_Required work:_ Update the rows from the line with "Collapse the vCenter tree root node" up to and including the line with "1020x575 pixels. (x=679, y=80)" by swapping "root node" for "top node" and changing nothing else. Give back only those lines, without the pictures.

_Input records:_
# # #
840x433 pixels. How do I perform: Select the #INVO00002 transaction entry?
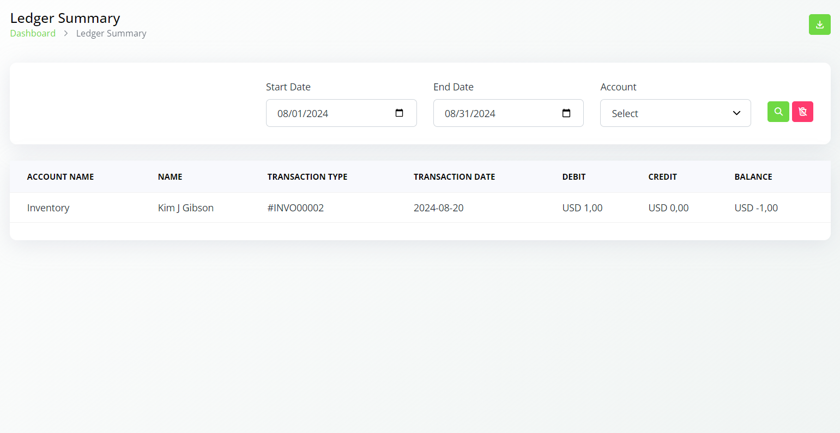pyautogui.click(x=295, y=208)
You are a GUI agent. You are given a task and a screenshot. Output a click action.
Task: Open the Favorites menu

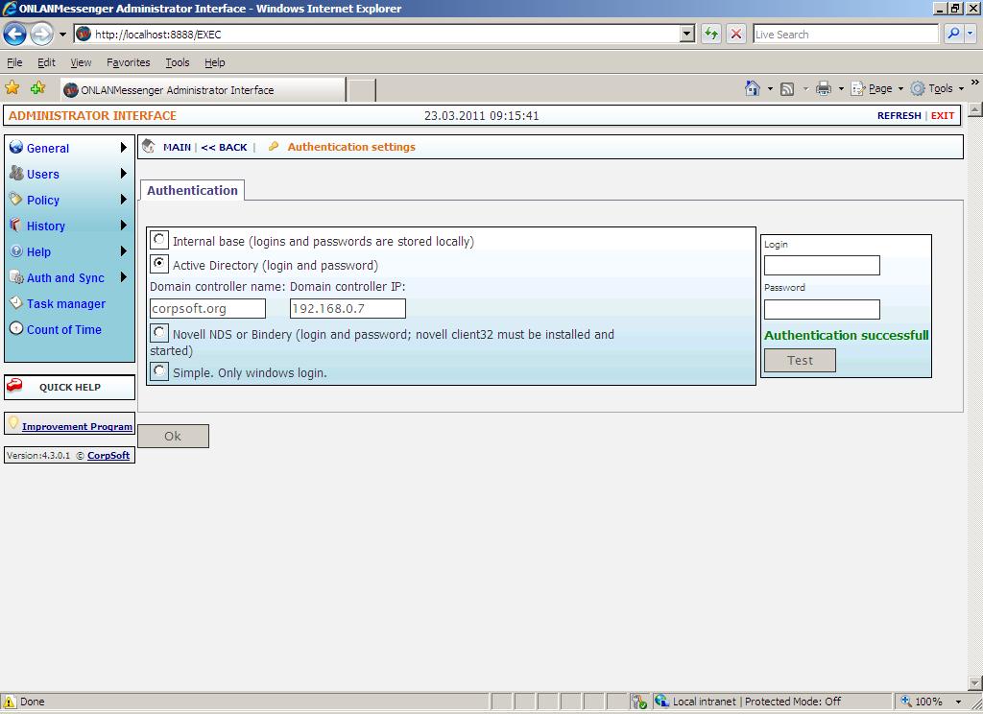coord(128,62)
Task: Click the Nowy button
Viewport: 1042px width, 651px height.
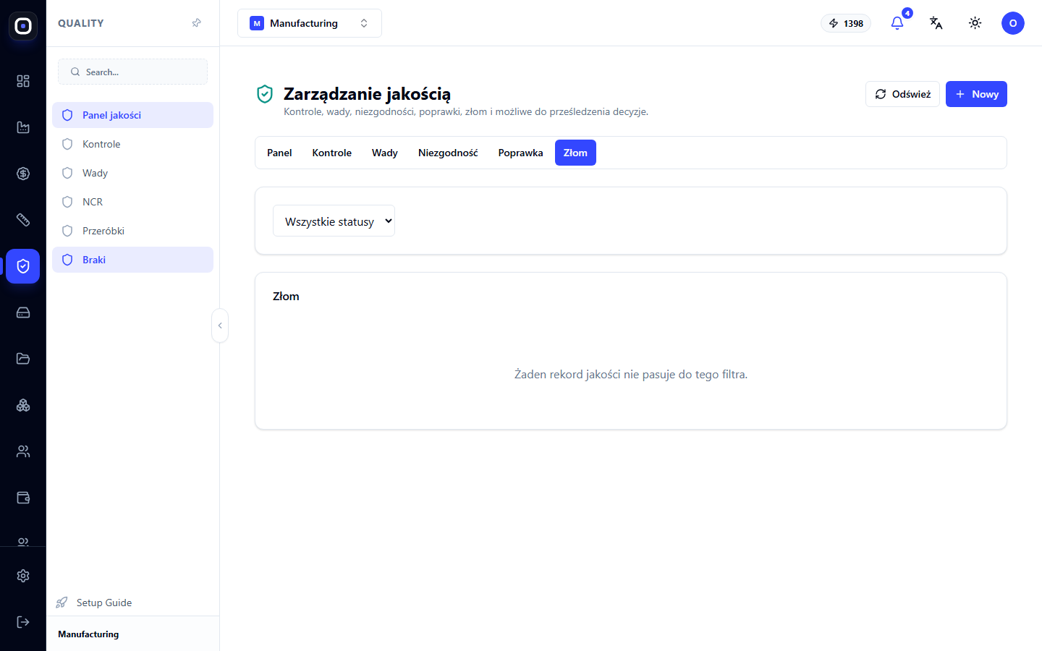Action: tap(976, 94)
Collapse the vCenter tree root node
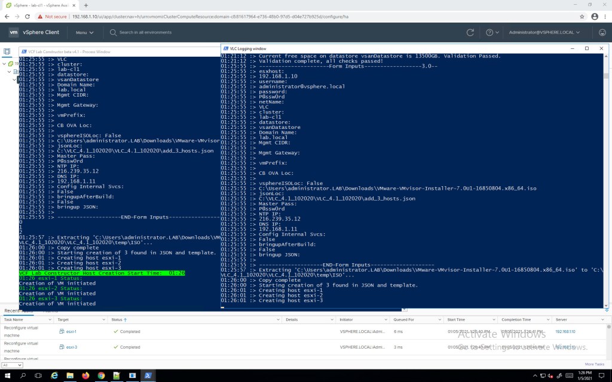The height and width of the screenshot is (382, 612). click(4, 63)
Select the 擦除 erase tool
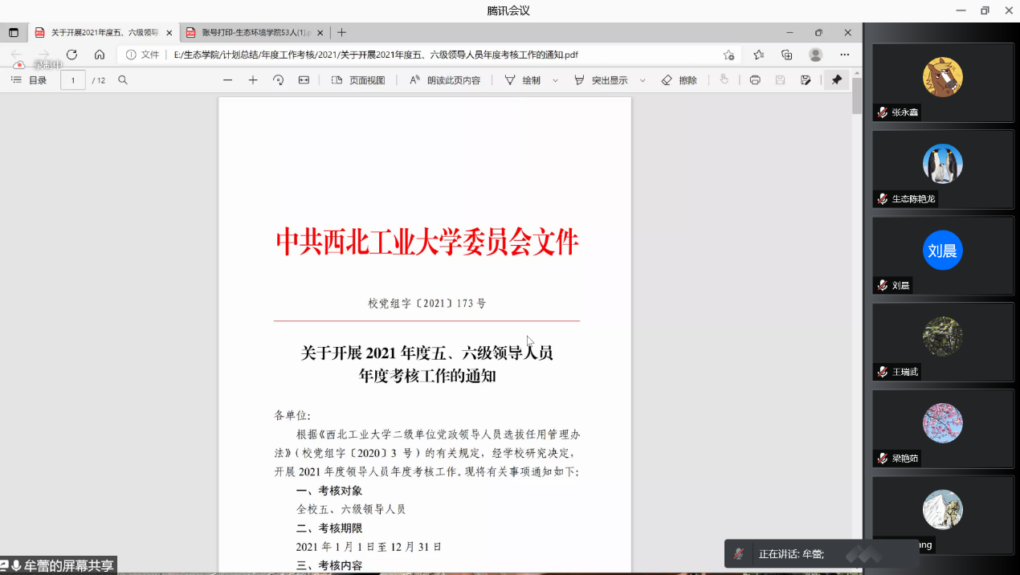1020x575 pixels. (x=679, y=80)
# # #
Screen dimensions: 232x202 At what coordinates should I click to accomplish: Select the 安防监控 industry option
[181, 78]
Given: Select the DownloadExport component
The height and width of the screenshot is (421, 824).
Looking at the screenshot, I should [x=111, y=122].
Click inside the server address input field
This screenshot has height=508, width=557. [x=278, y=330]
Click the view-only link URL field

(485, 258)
# # #
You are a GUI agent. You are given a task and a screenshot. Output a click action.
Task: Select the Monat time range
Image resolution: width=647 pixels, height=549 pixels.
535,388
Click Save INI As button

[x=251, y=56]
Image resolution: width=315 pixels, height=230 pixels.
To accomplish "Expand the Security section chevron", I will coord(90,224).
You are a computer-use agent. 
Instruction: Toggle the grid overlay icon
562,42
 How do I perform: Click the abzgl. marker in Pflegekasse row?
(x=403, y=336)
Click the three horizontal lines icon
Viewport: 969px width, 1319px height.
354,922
# # #
_Final answer:_
Collapse the vCenter tree top node
The height and width of the screenshot is (382, 612). click(4, 63)
Select the 擦除 erase tool
1020x575 pixels. (x=679, y=80)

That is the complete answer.